But there is a dark cloud that threatens to rain on this community's parade. While the site of the future Neighborhood Market is zoned appropriately and has all the entitlements necessary for a grocery store, a special interest group has made the declaration that it will take any means necessary to stop this by right project.
Walmart is not the only target of such threats, just the latest. The politics of grocery stores and business locations has a long history in Los Angeles. Regardless of which side of the political or shopping aisle you are on, a neighborhood grocery store should not be up for debate when the City’s zoning code allows for that specific use at that specific site. Certainty is the key to economic investment for grocery stores and every other type of business in Los Angeles.
If the City of Los Angeles cannot guarantee the granting of permits for a Neighborhood Market at a site zoned for a grocery store that has been vacant for 20 years, then we have a bigger mess to clean up than the one on aisle 5. City leaders must show by example that a by right project means just that — no games, no delays and no politics. This grocery store should be in the bag.
And that's The Business Perspective.
Comments
Private comment posted @ 2:32:37 am
Private comment posted @ 2:43:34 am
Private comment posted @ 2:42:19 am
Private comment posted @ 1:35:30 am
Walmart(WM) is not a grocery store per say, it is the biggest reatailer in the world. As far as groceries, I don't think so, WM is interested on the other 99 percent of what they sell. So, please do not try to full people by saying a "Grocery Store", give me a break.
Posted by: Victor Florian @ 1:33:00 pm
20 years it has been vacant. Walmart wants to invest some money there and people want to shut it down because it's Walmart and they won't pay enough? Business is business. Let them invest and provide jobs, any jobs. I am sick, sick , sick of government and special interest groups getting in the way of businesses that are providing jobs.
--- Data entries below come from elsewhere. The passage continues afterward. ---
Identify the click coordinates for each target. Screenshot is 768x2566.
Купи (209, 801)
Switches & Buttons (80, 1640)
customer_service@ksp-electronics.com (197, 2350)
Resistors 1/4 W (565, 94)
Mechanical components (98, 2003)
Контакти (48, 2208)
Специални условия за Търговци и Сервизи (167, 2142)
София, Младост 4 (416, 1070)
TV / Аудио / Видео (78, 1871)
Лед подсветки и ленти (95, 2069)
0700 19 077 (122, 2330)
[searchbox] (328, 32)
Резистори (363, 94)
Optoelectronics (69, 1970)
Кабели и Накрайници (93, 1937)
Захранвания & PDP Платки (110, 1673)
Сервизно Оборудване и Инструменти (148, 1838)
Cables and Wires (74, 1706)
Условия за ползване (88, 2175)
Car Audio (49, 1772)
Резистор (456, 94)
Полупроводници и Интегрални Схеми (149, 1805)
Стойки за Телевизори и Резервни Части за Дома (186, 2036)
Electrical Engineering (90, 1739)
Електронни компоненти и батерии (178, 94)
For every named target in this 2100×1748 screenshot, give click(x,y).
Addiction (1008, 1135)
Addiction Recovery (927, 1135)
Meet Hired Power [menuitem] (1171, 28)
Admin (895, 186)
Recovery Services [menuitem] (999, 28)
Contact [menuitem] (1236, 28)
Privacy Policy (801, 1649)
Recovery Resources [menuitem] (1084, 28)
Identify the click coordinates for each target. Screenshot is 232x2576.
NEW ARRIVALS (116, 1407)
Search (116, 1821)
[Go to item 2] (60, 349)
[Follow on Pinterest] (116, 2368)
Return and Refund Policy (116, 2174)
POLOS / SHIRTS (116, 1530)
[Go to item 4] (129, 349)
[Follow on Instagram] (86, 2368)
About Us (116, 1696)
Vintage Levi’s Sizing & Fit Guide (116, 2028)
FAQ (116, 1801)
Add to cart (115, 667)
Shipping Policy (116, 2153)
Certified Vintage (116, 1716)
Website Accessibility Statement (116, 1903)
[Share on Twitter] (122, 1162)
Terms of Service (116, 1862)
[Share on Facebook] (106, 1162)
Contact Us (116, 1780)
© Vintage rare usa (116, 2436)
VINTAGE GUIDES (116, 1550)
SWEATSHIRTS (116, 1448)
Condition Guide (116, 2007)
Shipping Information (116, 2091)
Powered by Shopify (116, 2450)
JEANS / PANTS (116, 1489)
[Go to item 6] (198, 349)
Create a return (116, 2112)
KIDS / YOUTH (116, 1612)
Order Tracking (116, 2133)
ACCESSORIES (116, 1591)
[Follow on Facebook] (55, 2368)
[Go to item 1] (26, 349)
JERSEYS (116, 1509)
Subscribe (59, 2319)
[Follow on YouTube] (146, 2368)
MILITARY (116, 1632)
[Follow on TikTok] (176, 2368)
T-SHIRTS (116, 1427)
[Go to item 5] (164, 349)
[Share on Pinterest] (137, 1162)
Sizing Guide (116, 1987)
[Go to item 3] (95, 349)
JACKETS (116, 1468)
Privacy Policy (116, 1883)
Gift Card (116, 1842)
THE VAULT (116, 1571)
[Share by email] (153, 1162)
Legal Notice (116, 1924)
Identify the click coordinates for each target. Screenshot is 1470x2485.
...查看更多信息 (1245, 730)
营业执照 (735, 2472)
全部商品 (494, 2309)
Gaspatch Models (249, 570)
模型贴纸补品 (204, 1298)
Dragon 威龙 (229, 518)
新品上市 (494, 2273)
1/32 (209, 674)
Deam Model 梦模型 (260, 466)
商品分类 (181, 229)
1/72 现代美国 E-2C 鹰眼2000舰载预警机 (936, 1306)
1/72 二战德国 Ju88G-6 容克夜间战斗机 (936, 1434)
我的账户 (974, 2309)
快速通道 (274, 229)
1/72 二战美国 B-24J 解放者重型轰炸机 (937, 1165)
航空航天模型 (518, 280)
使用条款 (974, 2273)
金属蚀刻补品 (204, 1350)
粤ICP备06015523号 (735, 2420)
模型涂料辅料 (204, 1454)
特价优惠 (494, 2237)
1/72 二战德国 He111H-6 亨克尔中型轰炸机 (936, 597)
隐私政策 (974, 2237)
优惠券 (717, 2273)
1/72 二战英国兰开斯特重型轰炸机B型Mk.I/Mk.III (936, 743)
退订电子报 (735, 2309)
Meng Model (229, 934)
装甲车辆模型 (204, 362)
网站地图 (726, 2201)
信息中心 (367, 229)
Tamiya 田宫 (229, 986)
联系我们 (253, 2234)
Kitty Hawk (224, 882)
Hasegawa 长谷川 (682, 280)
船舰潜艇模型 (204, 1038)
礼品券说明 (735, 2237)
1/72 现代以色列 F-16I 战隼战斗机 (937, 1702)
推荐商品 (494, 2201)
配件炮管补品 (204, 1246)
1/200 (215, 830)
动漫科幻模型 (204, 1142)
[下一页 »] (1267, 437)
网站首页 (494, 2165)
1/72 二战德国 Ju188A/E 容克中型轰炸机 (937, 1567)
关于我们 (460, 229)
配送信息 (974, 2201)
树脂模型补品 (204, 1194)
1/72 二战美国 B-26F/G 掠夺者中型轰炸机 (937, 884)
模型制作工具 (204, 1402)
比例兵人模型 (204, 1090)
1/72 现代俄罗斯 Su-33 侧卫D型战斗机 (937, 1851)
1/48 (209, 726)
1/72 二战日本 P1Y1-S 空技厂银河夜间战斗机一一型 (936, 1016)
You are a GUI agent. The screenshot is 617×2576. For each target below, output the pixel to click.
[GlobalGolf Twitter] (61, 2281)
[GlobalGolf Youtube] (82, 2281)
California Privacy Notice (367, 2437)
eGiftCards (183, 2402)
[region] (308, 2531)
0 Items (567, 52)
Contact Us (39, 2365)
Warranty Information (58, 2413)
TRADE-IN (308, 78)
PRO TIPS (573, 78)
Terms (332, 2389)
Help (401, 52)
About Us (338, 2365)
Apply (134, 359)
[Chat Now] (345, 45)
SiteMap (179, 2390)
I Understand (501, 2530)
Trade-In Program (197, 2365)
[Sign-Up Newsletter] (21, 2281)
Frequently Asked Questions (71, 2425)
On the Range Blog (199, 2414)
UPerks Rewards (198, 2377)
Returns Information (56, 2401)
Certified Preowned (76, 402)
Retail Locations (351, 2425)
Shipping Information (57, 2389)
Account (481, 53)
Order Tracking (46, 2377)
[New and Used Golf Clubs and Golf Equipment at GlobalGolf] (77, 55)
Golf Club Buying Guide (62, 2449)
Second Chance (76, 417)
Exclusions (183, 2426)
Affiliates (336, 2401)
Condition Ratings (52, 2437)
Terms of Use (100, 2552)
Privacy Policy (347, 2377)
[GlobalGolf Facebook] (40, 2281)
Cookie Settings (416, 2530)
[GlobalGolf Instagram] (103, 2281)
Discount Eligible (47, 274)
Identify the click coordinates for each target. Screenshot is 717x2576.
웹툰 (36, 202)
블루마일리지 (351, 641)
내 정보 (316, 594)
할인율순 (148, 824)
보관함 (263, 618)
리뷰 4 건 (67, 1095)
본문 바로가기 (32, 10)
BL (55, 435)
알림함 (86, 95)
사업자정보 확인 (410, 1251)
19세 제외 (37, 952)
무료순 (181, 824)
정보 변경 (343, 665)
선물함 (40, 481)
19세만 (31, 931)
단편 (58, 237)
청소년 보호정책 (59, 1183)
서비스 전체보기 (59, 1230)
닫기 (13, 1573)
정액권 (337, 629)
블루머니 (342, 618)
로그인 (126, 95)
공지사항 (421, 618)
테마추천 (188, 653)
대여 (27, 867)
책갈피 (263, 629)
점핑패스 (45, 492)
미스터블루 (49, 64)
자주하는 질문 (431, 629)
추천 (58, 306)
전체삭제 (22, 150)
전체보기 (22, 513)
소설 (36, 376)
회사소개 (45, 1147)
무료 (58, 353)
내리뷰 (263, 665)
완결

If you don't like shopping at Walmart then go someplace else!
Posted by: PeterC @ 3:22:00 pm
Communities of interest should ALWAYS be involved in the consideration of what kind of businesses our neighbors allow into their area. WalMart will hire local folks falling over themselves for a job for less than a living wage and will keep them at part time so they don't have to pay benefits. Lower prices come at a stiff cost!
Posted by: Dan McCrory @ 2:46:00 pm
Well said Gary. The City as well as the community need to get behind the support for this "by right" occupancy.
Posted by: T. Wulf @ 10:51:00 am
Walmart is NOT a grocery store. It is a 2nd rate, poor quality retail store that is ill kempt and trashy inside; an insult to the dignity of any shopper. In this location you can guarantee that Walmart will be just that. My experience? I have visited, on different occasions, 3 Walmart stores in difference areas of Southern California. I walked in, turned around and walked out. They were a mess. I will never go to any Walmart store again. Ever.